There was such little separation between Beth and I, and that was something so wonderful to experience as a performer. But also, I had to be wary because it meant that if Beth was having a bad day, I was naturally having a bad day. I had to remember; this is the character, not me. I saw so many parallels between myself and this character, and I am so grateful that it was Scott Frank that wanted to do this with me.

He was not just an incredible commander of the ship, but he also took great care of me personally. It was important for him that I, as Anya, was also safe and well taken care of. I will always be grateful to him for that. In the show, Beth is addicted to chess.

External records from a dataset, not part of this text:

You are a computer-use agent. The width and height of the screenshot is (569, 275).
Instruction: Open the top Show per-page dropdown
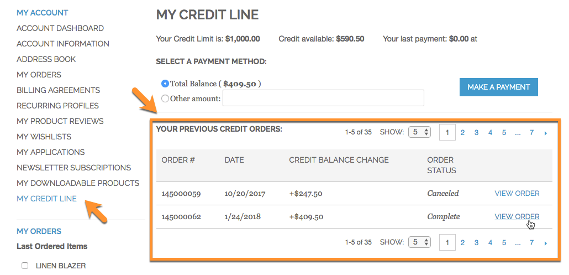point(419,132)
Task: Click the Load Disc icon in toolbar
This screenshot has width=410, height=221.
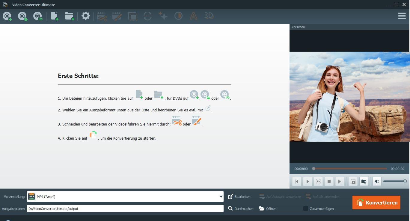Action: (7, 16)

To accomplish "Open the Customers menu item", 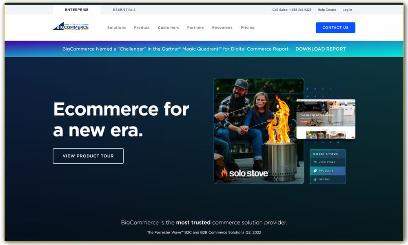I will [x=169, y=27].
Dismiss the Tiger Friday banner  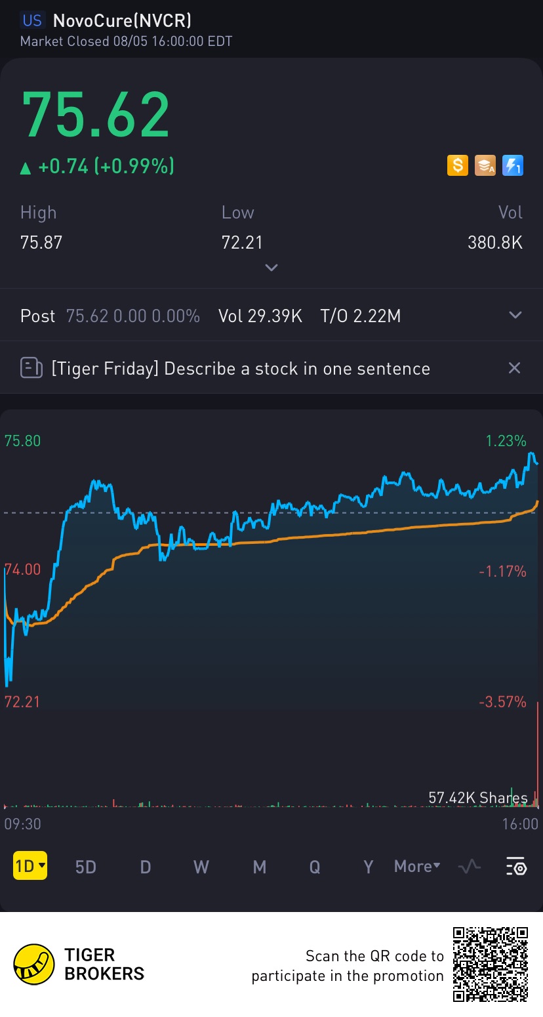pos(514,368)
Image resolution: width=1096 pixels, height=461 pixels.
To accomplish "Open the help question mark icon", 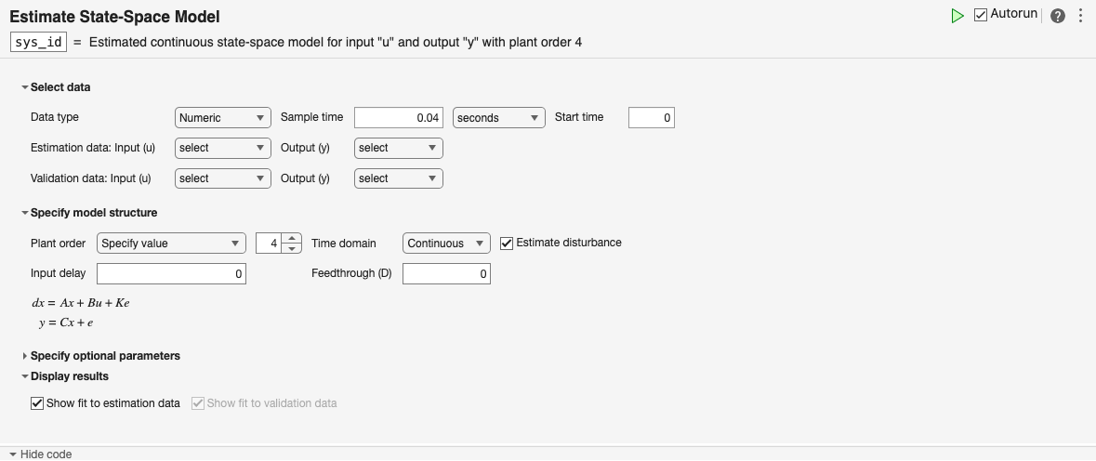I will 1058,16.
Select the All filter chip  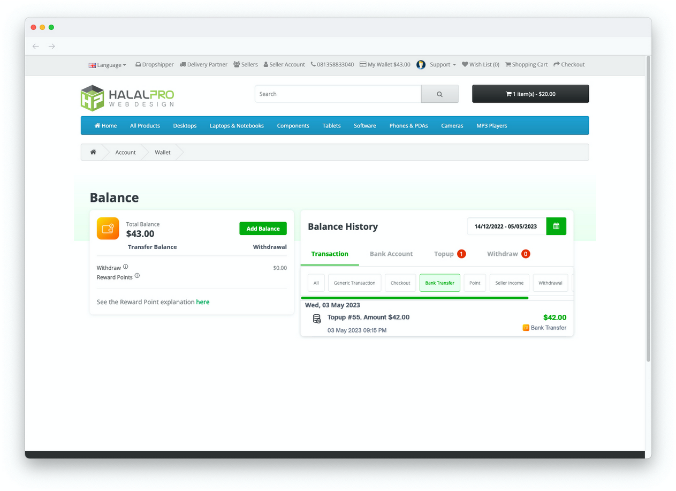pyautogui.click(x=316, y=283)
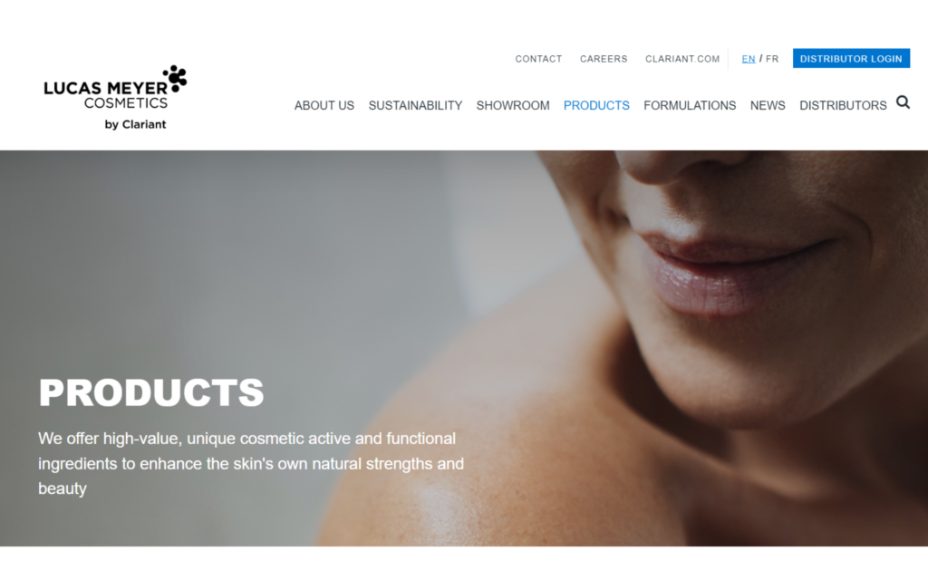
Task: Open the Formulations menu
Action: (690, 105)
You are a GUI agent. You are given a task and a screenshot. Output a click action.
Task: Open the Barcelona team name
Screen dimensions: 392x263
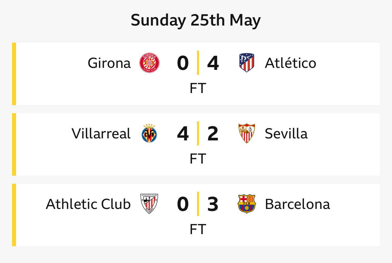tap(298, 204)
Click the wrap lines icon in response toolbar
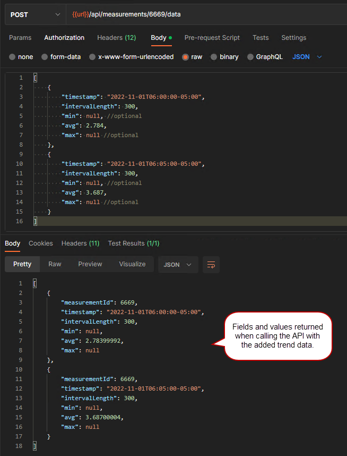The width and height of the screenshot is (347, 456). click(x=211, y=265)
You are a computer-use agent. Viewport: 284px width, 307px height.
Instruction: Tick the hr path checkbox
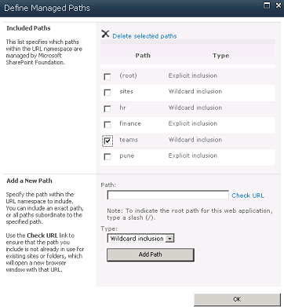click(x=107, y=108)
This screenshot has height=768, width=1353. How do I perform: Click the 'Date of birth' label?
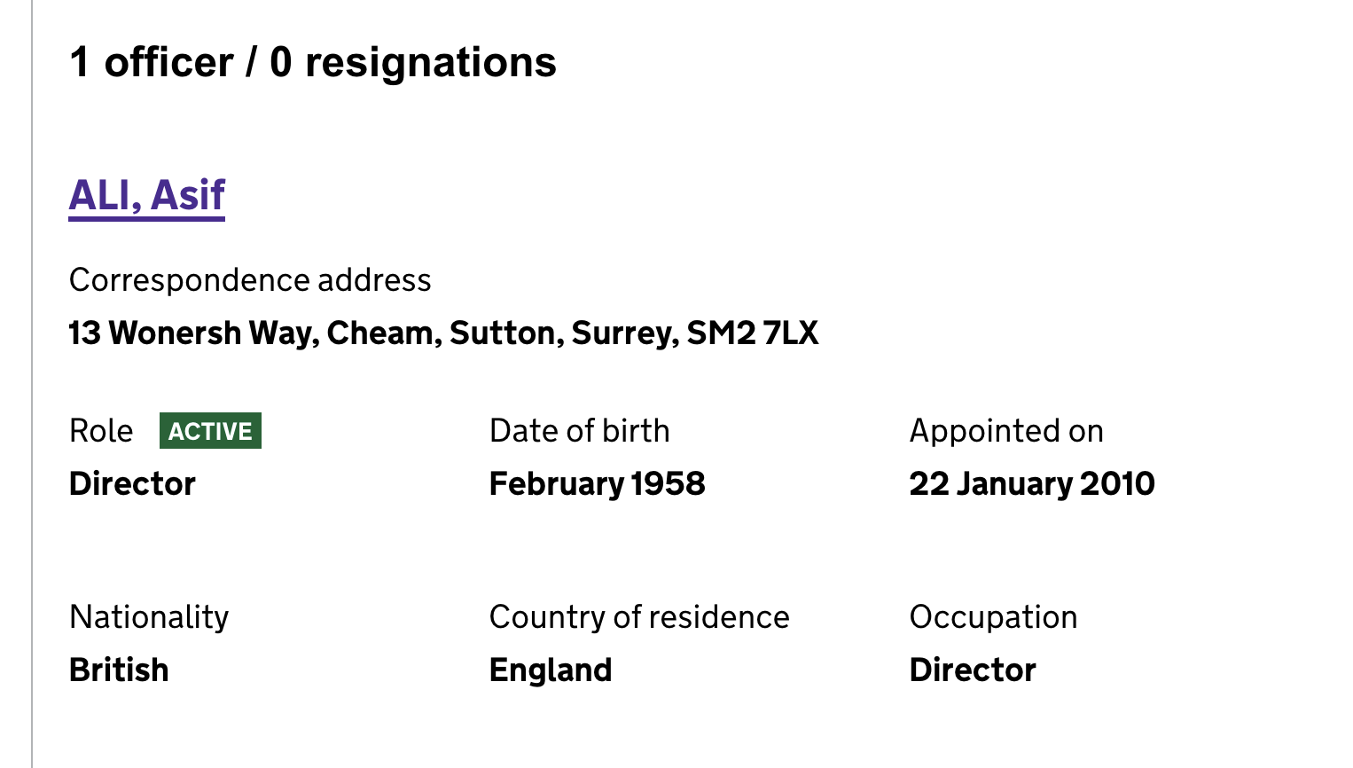point(580,431)
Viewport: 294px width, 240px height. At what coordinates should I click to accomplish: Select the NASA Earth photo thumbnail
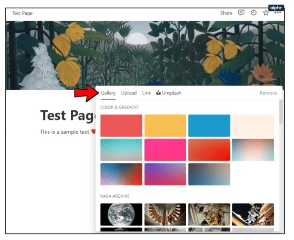(121, 214)
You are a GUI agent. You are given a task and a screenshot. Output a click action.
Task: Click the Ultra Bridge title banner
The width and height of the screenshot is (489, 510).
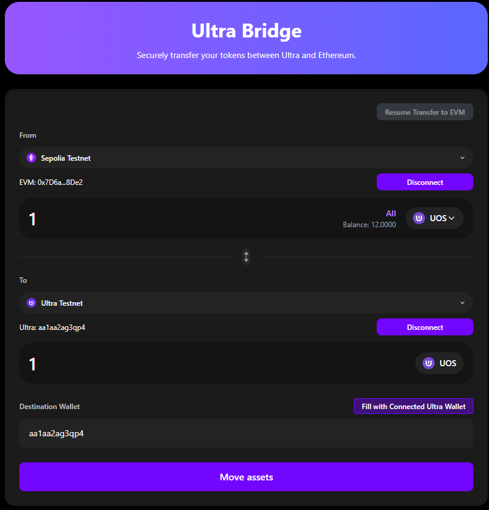click(x=246, y=31)
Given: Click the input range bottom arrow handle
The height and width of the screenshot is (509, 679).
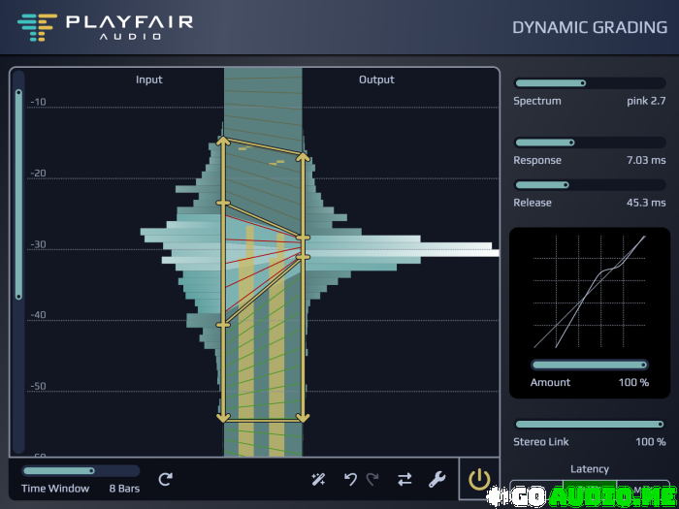Looking at the screenshot, I should (222, 417).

Do you have any addictions?
Is work an addiction? I do think I have a strong propensity for overwhelming feelings. When I’m overwhelmed, at the moment that it’s happening, I feel I can’t handle it, but the reality is if I didn’t have the depth of feeling that I have, I would be quite bored. I’m very grateful that I exist in a realm where my job is to experience very intense emotions and to be in weird situations. So, I guess I’m addicted to telling stories.

Did you know about the book prior to working on the project?
No, I’d never heard of the book prior to my meeting with Scott. I would love to give the book away at Christmas to absolutely everybody in my life, but now that I’m a part of the show, I would be a bit embarrassed to do it. It would look like self-promotion, but in reality, I just think it’s a book that everybody should read, and there’s a lot to be learned from it.

Beth is a bit of a loner. Did you have many friends while growing up?
I didn’t really make friends. Even today, I tend to gravitate towards older people. I think that comes from having a very close relationship with my parents and my siblings, who are all a lot older than me. So, I was never really a kid, but I’m very connected to my inner child. I literally play make-believe all day long. My characters, for me, are as real as imaginary friends are to children. I had many imaginary friends as a kid because I didn’t have real contact with other kids. I would create entire plays. I was lucky enough that when I was living in Argentina, there was a lot of woodland around, so I would run around and create lots of different witches and magical beings that were my friends. I thought I’d grow out of it, but as you can see by my filmmaking choices, apparently not.

How do you stay healthy?
I’m learning to be healthy. I’ve just started doing yoga, which has been wonderful. I also do ballet yoga, which is really nice. I always start my day with dancing, and I do think that brings good energy into my day. It is a privilege to have a body that works, and I’m grateful for that always.